Collected data:
%%
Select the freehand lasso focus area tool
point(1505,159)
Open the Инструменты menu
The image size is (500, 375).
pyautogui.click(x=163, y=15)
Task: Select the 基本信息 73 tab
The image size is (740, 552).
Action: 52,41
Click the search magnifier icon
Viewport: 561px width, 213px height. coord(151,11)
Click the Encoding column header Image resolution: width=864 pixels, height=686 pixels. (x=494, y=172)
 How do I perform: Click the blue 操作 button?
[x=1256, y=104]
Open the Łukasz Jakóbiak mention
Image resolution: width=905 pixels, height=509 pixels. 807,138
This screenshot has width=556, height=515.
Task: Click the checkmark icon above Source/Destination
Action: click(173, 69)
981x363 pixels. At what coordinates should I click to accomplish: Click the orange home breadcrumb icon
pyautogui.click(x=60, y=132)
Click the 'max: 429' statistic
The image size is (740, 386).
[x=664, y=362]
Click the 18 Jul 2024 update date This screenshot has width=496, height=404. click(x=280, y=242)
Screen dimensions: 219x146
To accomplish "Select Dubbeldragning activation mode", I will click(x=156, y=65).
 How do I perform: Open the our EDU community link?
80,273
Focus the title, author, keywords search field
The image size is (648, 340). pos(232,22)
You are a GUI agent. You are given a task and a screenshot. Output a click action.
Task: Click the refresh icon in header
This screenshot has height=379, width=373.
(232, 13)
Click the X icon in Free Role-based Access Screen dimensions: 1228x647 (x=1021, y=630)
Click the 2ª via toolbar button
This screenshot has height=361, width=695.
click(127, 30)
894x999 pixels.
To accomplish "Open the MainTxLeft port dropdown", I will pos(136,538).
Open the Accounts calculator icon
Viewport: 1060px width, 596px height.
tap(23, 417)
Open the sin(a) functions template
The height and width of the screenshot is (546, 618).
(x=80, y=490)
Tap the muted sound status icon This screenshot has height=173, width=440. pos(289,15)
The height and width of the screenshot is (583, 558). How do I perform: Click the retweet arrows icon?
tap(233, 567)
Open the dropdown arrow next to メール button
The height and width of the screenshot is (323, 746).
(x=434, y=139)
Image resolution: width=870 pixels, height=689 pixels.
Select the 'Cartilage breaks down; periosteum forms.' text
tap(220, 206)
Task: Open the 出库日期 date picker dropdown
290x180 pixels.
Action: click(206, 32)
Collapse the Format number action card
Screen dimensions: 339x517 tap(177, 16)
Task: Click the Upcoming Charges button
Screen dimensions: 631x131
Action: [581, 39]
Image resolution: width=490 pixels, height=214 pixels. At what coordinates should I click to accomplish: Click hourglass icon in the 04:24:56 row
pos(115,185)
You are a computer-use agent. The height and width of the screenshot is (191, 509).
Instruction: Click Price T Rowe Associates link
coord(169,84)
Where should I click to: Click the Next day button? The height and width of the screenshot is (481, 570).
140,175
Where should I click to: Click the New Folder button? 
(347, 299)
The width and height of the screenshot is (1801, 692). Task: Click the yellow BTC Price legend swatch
%%
*About this exercise*: Transcribe every record exactly.

*Task response*:
Select the freehand lasso focus area tool
point(1505,159)
Open the Инструменты menu
The image size is (500, 375).
pyautogui.click(x=163, y=15)
Task: Select the 基本信息 73 tab
The image size is (740, 552).
Action: 52,41
Click the search magnifier icon
Viewport: 561px width, 213px height. coord(151,11)
Click the Encoding column header Image resolution: width=864 pixels, height=686 pixels. (x=494, y=172)
 How do I perform: Click the blue 操作 button?
[x=1256, y=104]
Open the Łukasz Jakóbiak mention
Image resolution: width=905 pixels, height=509 pixels. 807,138
This screenshot has width=556, height=515.
Task: Click the checkmark icon above Source/Destination
Action: click(173, 69)
981x363 pixels. At what coordinates should I click to accomplish: Click the orange home breadcrumb icon
pyautogui.click(x=60, y=132)
Click the 'max: 429' statistic
The image size is (740, 386).
[x=664, y=362]
Click the 18 Jul 2024 update date This screenshot has width=496, height=404. click(x=280, y=242)
Screen dimensions: 219x146
To accomplish "Select Dubbeldragning activation mode", I will click(x=156, y=65).
 How do I perform: Open the our EDU community link?
80,273
Focus the title, author, keywords search field
The image size is (648, 340). pos(232,22)
You are a GUI agent. You are given a task and a screenshot. Output a click action.
Task: Click the refresh icon in header
This screenshot has height=379, width=373.
(232, 13)
Click the X icon in Free Role-based Access Screen dimensions: 1228x647 (x=1021, y=630)
Click the 2ª via toolbar button
This screenshot has height=361, width=695.
click(127, 30)
894x999 pixels.
To accomplish "Open the MainTxLeft port dropdown", I will pos(136,538).
Open the Accounts calculator icon
Viewport: 1060px width, 596px height.
tap(23, 417)
Open the sin(a) functions template
The height and width of the screenshot is (546, 618).
(x=80, y=490)
Tap the muted sound status icon This screenshot has height=173, width=440. pos(289,15)
The height and width of the screenshot is (583, 558). How do I perform: Click the retweet arrows icon?
tap(233, 567)
Open the dropdown arrow next to メール button
The height and width of the screenshot is (323, 746).
(x=434, y=139)
Image resolution: width=870 pixels, height=689 pixels.
Select the 'Cartilage breaks down; periosteum forms.' text
tap(220, 206)
Task: Open the 出库日期 date picker dropdown
290x180 pixels.
Action: click(206, 32)
Collapse the Format number action card
Screen dimensions: 339x517 tap(177, 16)
Task: Click the Upcoming Charges button
Screen dimensions: 631x131
Action: [581, 39]
Image resolution: width=490 pixels, height=214 pixels. At what coordinates should I click to accomplish: Click hourglass icon in the 04:24:56 row
pos(115,185)
You are a computer-use agent. The height and width of the screenshot is (191, 509).
Instruction: Click Price T Rowe Associates link
coord(169,84)
Where should I click to: Click the Next day button? The height and width of the screenshot is (481, 570).
140,175
Where should I click to: Click the New Folder button? 
(347, 299)
The width and height of the screenshot is (1801, 692). Task: Click the yellow BTC Price legend swatch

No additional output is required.